Heeft men zich nu van phonographie een denkbeeld gevormd naar aanleiding van indrukkingen en verzekeringen als de zooeven aangehaalde, dan kan men ook na de kennismaking met het werktuig van scott zeggen, dat deze kunst nog niet bestaat. Maar vergenoegt men zich met wat bescheidener eischen, dan komt het er slechts op aan om, terwijl men erkent, dat men reeds toonen zichzelve heeft doen opschrijven, een antwoord te zoeken op de vraag: hoever men nu nog wel verwijderd is van de mogelijkheid om aan de eerstbedoelde strengere en volledige eischen te voldoen, of er eenige waarschijnlijkheid bestaat, dat men dit doel ooit zal bereiken.

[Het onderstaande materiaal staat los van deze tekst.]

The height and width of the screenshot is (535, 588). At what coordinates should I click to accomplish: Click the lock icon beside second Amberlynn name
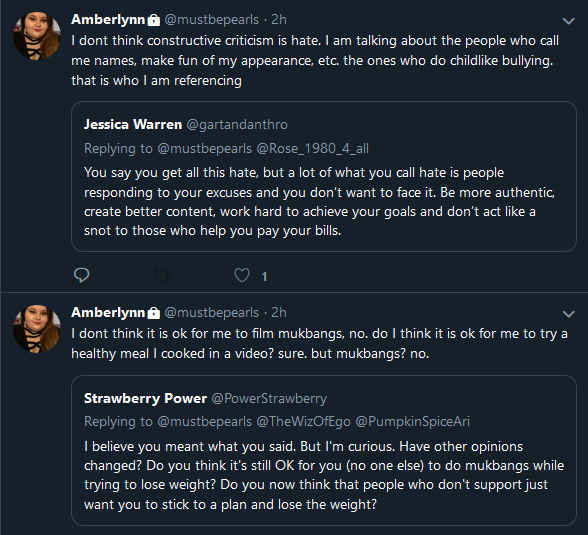coord(153,313)
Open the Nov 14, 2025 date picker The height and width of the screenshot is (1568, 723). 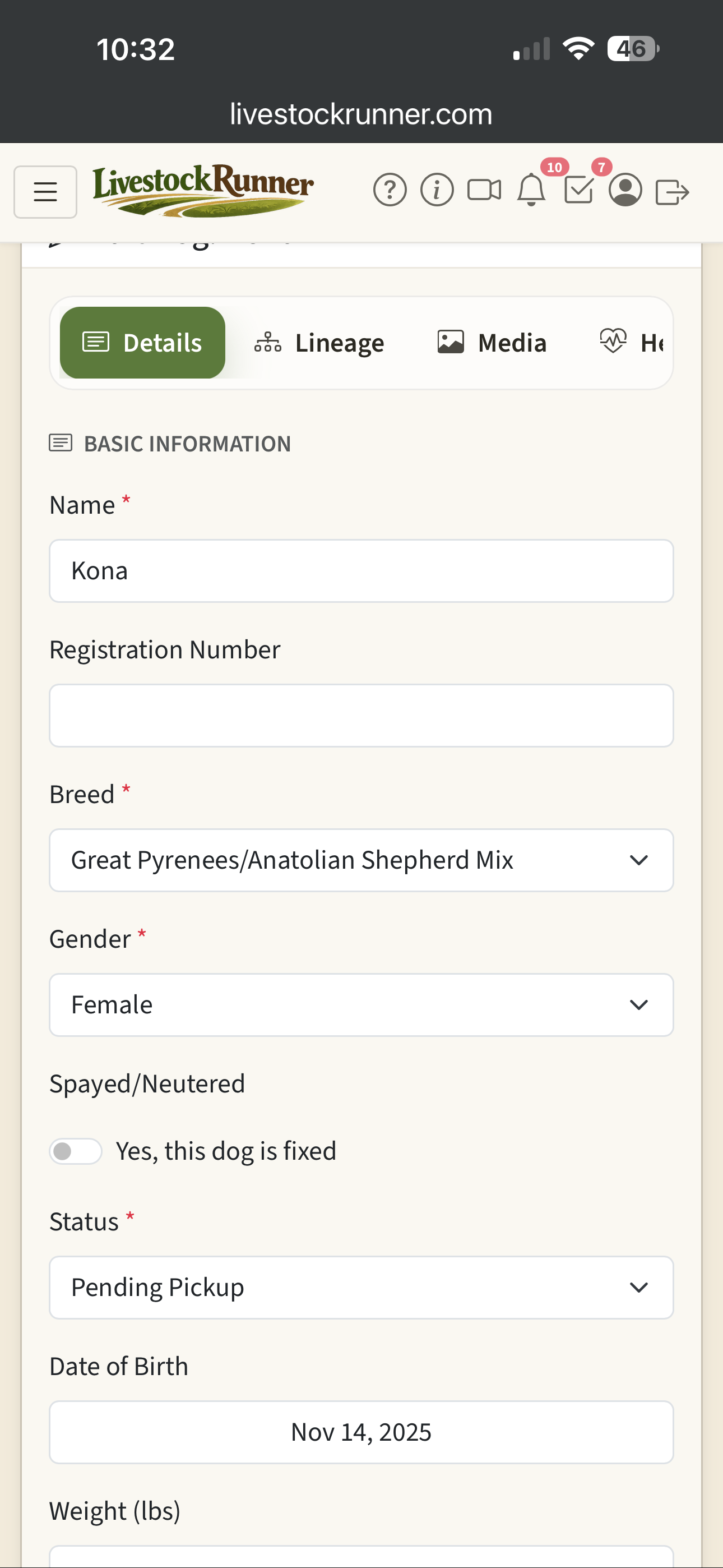(362, 1432)
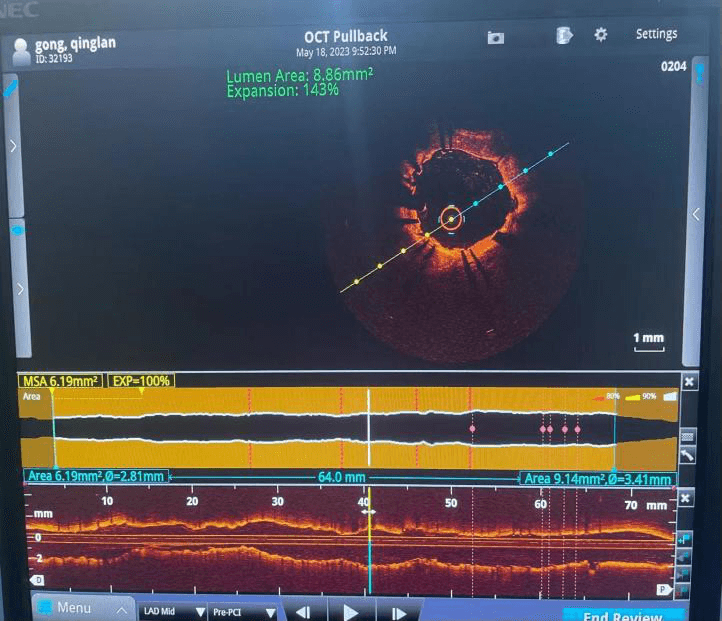Select the measurement tool icon under the grid icon

tap(688, 455)
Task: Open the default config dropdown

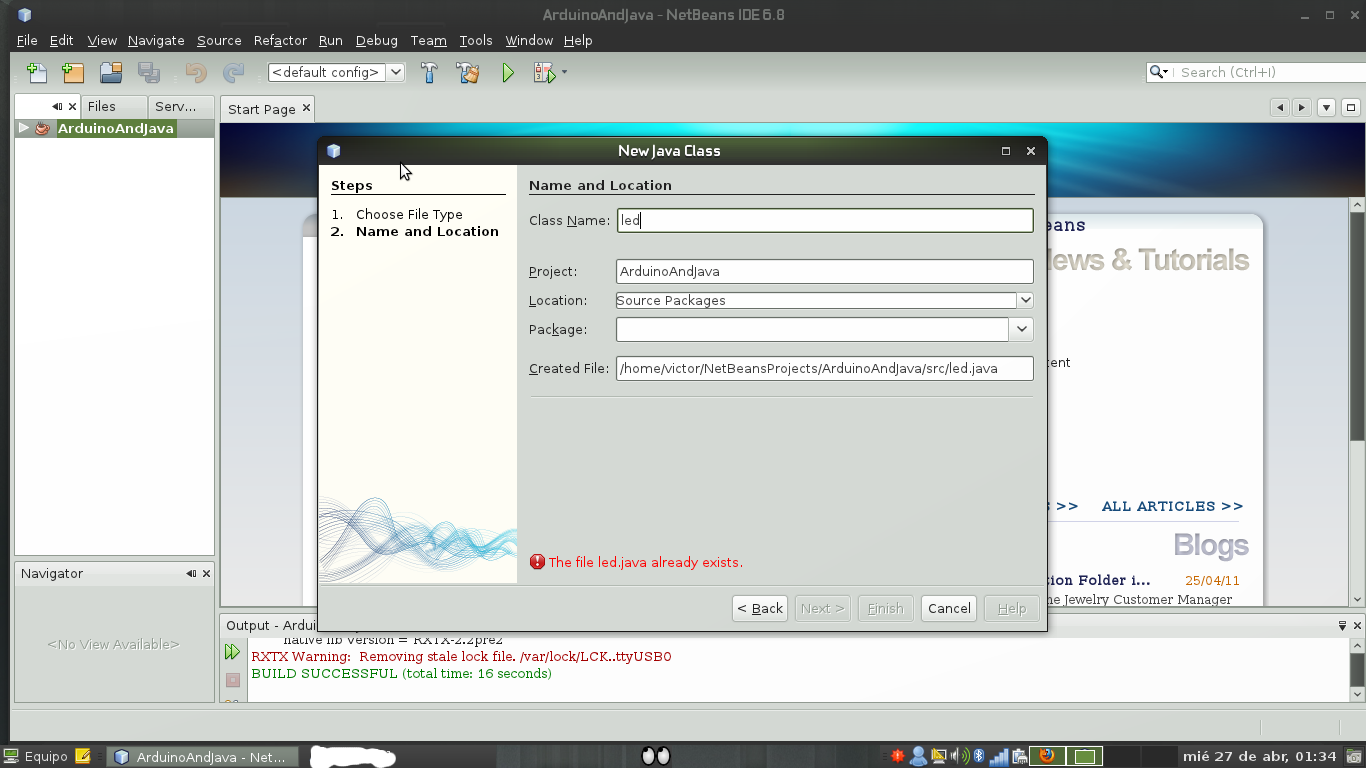Action: point(396,72)
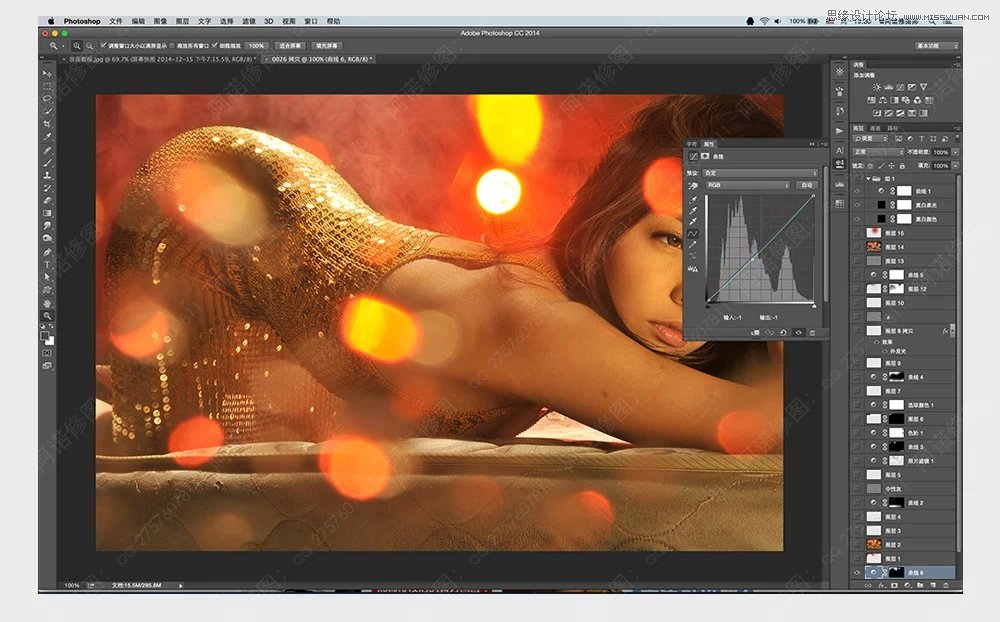Toggle the 调整窗口大小以满屏显示 checkbox
The image size is (1000, 622).
point(103,45)
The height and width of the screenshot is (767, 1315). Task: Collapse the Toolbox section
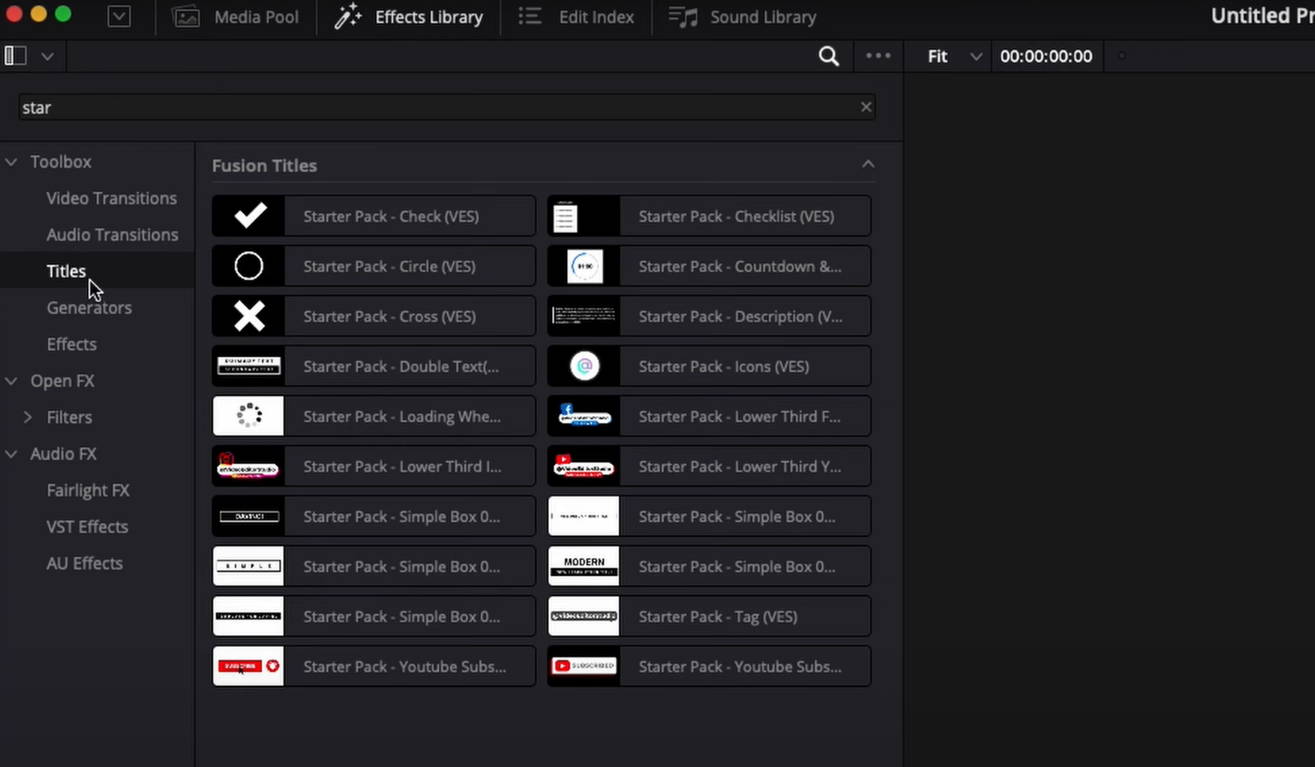click(x=10, y=161)
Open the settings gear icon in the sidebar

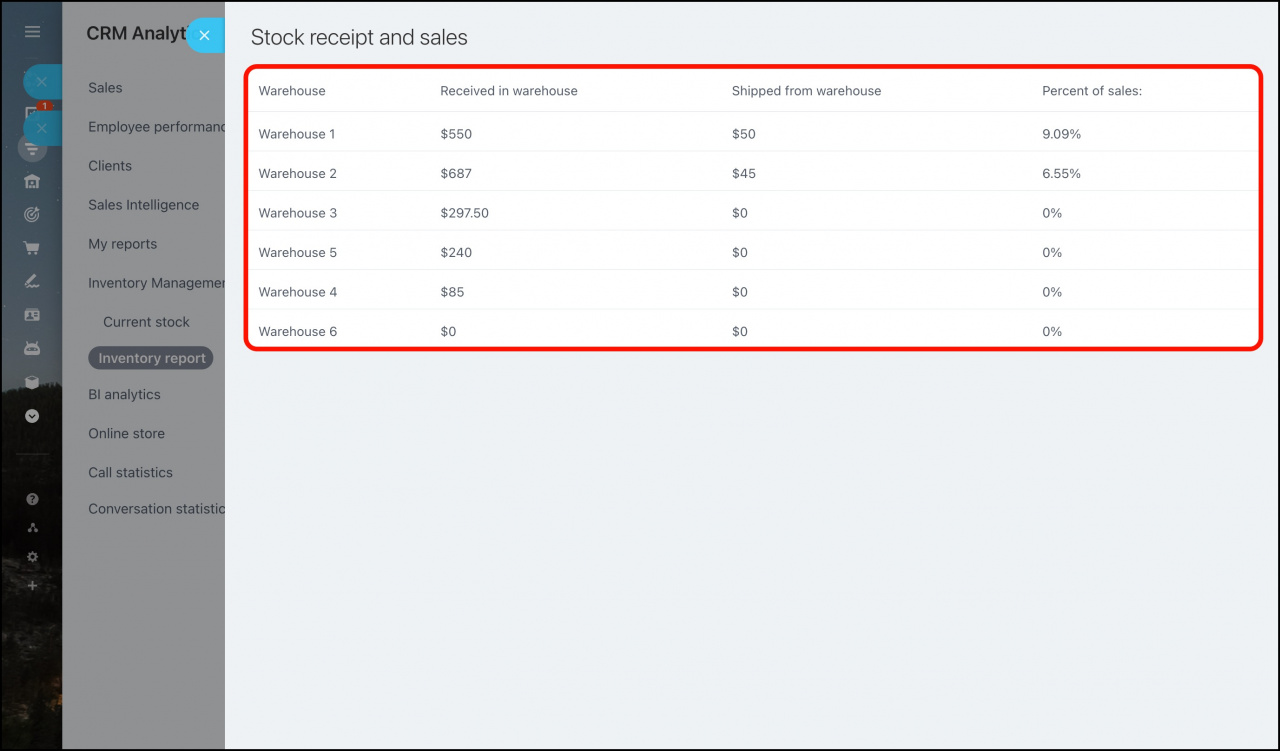click(x=32, y=557)
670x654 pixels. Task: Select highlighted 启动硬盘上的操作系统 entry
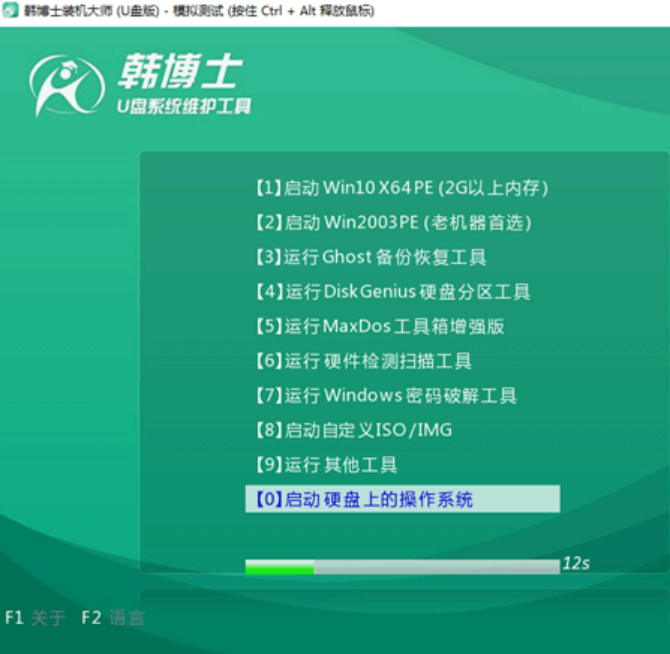click(401, 499)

Het antwoord op zulke vragen is, als het niet zeer onbepaald zal zijn, altijd hoogst moeijelijk te geven. Zooveel is zeker, dat er in de phonographie, het woord in de ruimste beteekenis genomen, niets te vinden is, dat in zichzelf onmogelijk zou kunnen worden genoemd. En als iets dit niet is, wie zou dan durven beweren, dat het niet kan gevonden worden, zoodra iemand met de noodige kennis, vindingrijkheid en volharding toegerust zich er op toelegt om het te vinden; vooral wanneer deze dan maar niet, als scott, alles in eens verkrijgen wil, maar de moeijelijkheden trapsgewijze en geleidelijk te overwinnen tracht, en dus eerst een zuiveren toonschrijver poogt te vervaardigen, voor hij aan een woordschrijver denkt. Misschien zal hij daarbij wel doen om ook in alle andere opzigten diens voorbeeld niet te volgen, geen gespannen vlies, maar eene verzameling gespannen snaren, en geene mechanisch werkende, altijd betrekkelijk logge schrijfstift, maar in plaats daarvan het wondermiddel onzer eeuw, den elektrischen stroom te bezigen.